Try it => Could you copy out every line of the data where the word "Toggle" occurs?

Entries provided =>

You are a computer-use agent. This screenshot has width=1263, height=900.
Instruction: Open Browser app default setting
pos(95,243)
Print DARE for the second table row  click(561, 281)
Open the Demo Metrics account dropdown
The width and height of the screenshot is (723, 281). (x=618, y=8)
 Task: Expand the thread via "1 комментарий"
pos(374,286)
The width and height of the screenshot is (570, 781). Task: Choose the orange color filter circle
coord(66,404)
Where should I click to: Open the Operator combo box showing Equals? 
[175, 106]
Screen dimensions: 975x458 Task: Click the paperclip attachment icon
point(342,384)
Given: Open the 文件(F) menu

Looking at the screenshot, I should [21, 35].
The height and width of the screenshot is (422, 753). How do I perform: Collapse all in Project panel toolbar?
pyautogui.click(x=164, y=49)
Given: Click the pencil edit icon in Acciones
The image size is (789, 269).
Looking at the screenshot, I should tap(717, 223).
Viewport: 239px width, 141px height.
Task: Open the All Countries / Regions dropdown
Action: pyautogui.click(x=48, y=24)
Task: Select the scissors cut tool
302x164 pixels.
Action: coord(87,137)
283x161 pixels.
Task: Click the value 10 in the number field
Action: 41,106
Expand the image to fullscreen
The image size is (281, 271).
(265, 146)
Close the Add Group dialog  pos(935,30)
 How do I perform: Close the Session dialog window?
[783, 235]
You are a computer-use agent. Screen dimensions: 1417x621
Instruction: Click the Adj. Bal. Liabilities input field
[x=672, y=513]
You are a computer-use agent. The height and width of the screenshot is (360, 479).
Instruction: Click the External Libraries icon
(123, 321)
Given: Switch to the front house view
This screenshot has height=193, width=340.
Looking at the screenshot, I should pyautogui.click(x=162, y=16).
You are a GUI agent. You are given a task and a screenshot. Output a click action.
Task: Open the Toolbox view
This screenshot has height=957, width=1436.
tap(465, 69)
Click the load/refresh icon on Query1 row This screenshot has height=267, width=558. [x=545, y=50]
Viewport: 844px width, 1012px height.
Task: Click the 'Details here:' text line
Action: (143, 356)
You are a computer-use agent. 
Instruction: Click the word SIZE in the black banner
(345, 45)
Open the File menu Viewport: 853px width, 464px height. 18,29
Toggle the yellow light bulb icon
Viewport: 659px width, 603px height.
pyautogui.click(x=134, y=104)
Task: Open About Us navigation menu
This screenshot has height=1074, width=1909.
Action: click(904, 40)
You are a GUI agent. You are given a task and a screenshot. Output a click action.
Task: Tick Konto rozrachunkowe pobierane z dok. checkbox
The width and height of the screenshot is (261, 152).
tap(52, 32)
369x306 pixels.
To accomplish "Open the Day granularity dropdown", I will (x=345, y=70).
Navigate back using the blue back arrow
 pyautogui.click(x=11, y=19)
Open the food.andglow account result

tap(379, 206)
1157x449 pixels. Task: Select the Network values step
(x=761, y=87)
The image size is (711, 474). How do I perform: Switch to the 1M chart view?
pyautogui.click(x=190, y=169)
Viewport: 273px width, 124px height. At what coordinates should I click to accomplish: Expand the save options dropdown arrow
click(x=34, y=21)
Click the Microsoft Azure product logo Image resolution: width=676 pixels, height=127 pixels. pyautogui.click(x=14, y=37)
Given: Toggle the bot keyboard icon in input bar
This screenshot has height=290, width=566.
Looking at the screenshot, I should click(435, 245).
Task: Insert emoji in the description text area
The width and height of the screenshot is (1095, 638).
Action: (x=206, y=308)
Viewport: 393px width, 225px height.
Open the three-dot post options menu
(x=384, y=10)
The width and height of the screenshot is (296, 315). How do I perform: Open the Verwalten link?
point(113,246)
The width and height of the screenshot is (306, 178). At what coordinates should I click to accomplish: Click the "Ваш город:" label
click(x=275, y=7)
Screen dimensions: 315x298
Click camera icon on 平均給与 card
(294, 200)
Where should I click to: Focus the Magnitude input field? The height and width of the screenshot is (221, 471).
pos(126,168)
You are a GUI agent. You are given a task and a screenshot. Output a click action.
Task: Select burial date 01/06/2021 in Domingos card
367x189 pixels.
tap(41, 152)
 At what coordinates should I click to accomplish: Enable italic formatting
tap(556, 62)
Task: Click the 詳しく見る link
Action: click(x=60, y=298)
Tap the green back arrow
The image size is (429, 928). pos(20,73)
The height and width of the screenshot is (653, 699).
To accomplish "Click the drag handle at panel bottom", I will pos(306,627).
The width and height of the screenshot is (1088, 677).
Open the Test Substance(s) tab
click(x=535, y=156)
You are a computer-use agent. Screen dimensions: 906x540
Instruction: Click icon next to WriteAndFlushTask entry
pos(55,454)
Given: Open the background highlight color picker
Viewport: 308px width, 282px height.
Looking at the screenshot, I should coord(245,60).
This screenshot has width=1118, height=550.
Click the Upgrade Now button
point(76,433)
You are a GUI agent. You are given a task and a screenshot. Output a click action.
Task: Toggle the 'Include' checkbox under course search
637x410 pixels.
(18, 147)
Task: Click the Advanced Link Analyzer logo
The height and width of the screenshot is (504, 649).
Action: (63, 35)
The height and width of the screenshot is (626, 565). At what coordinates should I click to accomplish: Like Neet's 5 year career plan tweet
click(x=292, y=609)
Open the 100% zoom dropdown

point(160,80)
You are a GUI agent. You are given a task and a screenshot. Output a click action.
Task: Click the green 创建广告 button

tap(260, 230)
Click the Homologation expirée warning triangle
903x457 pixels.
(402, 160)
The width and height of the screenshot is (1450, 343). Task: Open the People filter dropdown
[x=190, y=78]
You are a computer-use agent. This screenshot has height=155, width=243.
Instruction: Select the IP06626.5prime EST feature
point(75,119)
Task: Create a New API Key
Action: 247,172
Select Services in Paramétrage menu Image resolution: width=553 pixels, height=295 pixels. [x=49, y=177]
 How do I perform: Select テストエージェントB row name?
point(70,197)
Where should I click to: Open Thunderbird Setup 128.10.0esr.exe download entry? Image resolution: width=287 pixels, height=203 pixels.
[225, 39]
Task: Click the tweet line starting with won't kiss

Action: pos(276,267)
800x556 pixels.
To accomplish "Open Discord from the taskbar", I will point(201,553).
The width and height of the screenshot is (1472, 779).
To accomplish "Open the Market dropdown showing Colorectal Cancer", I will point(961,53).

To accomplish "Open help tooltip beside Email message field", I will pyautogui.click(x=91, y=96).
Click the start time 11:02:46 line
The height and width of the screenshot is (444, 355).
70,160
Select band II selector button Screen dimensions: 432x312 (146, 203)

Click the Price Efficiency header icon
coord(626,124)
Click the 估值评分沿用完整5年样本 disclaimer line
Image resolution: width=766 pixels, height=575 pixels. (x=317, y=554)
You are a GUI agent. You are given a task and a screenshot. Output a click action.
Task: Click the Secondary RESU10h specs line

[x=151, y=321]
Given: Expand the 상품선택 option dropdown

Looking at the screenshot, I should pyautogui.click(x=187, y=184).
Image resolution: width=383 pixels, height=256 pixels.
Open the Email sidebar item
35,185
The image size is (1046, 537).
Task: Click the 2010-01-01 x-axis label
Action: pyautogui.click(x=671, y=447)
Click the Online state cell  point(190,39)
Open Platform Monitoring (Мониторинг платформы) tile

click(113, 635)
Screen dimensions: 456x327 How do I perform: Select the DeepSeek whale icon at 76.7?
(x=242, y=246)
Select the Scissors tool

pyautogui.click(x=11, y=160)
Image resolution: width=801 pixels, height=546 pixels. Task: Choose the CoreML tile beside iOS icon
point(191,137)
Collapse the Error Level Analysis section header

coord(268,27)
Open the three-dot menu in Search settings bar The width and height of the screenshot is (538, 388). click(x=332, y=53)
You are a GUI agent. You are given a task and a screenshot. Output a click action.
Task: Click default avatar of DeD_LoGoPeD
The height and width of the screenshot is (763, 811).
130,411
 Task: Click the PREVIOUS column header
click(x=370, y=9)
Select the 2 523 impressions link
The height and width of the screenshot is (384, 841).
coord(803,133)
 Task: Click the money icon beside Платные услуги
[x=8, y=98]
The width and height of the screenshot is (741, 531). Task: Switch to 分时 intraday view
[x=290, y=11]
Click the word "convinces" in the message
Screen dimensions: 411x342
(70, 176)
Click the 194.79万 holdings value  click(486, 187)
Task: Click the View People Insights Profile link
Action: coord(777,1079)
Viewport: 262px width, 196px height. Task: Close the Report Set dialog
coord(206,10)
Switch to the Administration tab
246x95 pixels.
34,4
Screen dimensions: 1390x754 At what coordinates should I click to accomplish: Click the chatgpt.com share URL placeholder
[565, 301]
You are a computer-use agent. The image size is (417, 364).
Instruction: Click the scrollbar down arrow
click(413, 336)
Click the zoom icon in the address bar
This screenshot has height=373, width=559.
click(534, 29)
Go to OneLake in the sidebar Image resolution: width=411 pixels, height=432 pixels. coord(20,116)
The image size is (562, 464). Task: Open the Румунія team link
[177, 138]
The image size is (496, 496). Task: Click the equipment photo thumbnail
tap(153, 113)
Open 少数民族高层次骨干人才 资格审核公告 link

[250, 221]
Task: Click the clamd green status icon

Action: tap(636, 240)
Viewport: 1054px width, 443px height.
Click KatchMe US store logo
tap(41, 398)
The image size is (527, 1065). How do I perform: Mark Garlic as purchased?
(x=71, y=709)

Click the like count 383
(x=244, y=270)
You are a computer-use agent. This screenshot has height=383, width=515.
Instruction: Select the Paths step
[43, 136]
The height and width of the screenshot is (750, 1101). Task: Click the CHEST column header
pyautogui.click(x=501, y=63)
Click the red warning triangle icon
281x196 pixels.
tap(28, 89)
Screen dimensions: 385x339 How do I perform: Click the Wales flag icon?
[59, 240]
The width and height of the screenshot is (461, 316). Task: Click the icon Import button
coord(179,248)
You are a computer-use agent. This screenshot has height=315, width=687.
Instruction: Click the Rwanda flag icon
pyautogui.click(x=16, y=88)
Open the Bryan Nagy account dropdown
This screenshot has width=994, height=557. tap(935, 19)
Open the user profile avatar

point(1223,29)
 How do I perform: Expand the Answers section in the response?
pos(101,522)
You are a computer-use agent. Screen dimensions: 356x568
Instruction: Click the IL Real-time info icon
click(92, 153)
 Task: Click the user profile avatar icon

Reply to the task =>
Toggle the yellow light bulb icon
Given: Toggle the bot keyboard icon in input bar
Task: Toggle the 'Include' checkbox under course search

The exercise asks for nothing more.